• Текст страницы:
########################################

И все-таки слишком самонадеянно думать, что мы можем создать более совершенные миры, просто перебравшись в онлайновый мир и начав все с начала. Это один из выводов, сделанных Джедедией Перди (§ 22), который взял на прицел Кевина Келли и прочих критиков, а в особенности – общую морально-этическую концепцию пророков из журнала Wired. He заметно, чтобы Перди терпимо относился к полетам в виртуальные сообщества:
Некоторые люди, в основном студенты колледжей, почти потеряны для жизни в своих собственных телах и живут почти исключительно в виртуальных сообществах. Келли хочет, чтобы эта практика зашла гораздо дальше. Он хочет видеть множество людей, населяющих специализированные онлайновые сообщества, часто созданные ими самими. Создание этих миров расширяет область «жизни», и «любой творческий акт не более и не менее как повторение заново акта творения». Программисты, творящие эти миры, воспроизводят «старую тему бога, сходящего в созданный им самим мир». Келли отождествляет эту тему с темой Иисуса, но можно спросить себя, не будет ли образ Нарцисса более уместным для описания столь амбициозного замысла.
Однако в целом Перди считает, что дух Wired «презирает все границы – закона, общества, морали, места, даже границы тела». Так, он пишет следующее:
Идеал журнала – это раскованный индивидуум, который, если ему однажды что-то понравилось, делает это, покупает, изобретает или сам становится этим без промедления. Такой дух ищет товарищей лишь по равенству целей в самоизобретении и создании миров; это не пренебрежение, а скорее нежелание возноситься, это желание забыться вместе. Ничем не ограниченный индивидуализм, при котором закон, требования общества и любая деятельность носят радикально произвольный характер, – это подростковая доктрина, бесконечный шоп-тур по стране фантазий.
Очевидно, это камень в огород Wired с его технолибертарианскими идеалами, но здесь есть уроки, которые могут извлечь для себя и онлайновые сообщества. Станут они лишь удобным местом, где либидо сможет как следует разгуляться, или все-таки некоторые из них дорастут до уровня настоящего общества, в котором люди зависят друг от друга? В четвертом разделе антологии мы встречаем несколько примеров эволюции виртуальных сообществ наподобие LambdaMOO, превратившихся из незрелых фантастических миров в реальные общества с реальными (на мой взгляд) законами. Можно надеяться, что многие из тех, кто голосует за виртуальные сообщества, откажутся от идеологии Wired и начнут создавать жизнеспособные социальные структуры. При этом им нет нужды покупаться на спесивые заявления Келли насчет того, что они «повторяют сотворение мира».

########################################

• Собранный материал:
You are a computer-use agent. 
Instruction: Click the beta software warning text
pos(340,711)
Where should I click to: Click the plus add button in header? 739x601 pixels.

########################################

• Обязательные задания:
[1] Какой образ в тексте о виртуальных сообществах назван, возможно, более уместным, чем тема Иисуса, для описания замысла Келли?
[2] Повторите дословно фрагмент текста о виртуальных сообществах от «Однако в целом» до «по стране фантазий.».

• Ответы по заданиям:
[1] Образ Нарцисса.

[2]
Однако в целом Перди считает, что дух Wired «презирает все границы – закона, общества, морали, места, даже границы тела». Так, он пишет следующее:
Идеал журнала – это раскованный индивидуум, который, если ему однажды что-то понравилось, делает это, покупает, изобретает или сам становится этим без промедления. Такой дух ищет товарищей лишь по равенству целей в самоизобретении и создании миров; это не пренебрежение, а скорее нежелание возноситься, это желание забыться вместе. Ничем не ограниченный индивидуализм, при котором закон, требования общества и любая деятельность носят радикально произвольный характер, – это подростковая доктрина, бесконечный шоп-тур по стране фантазий.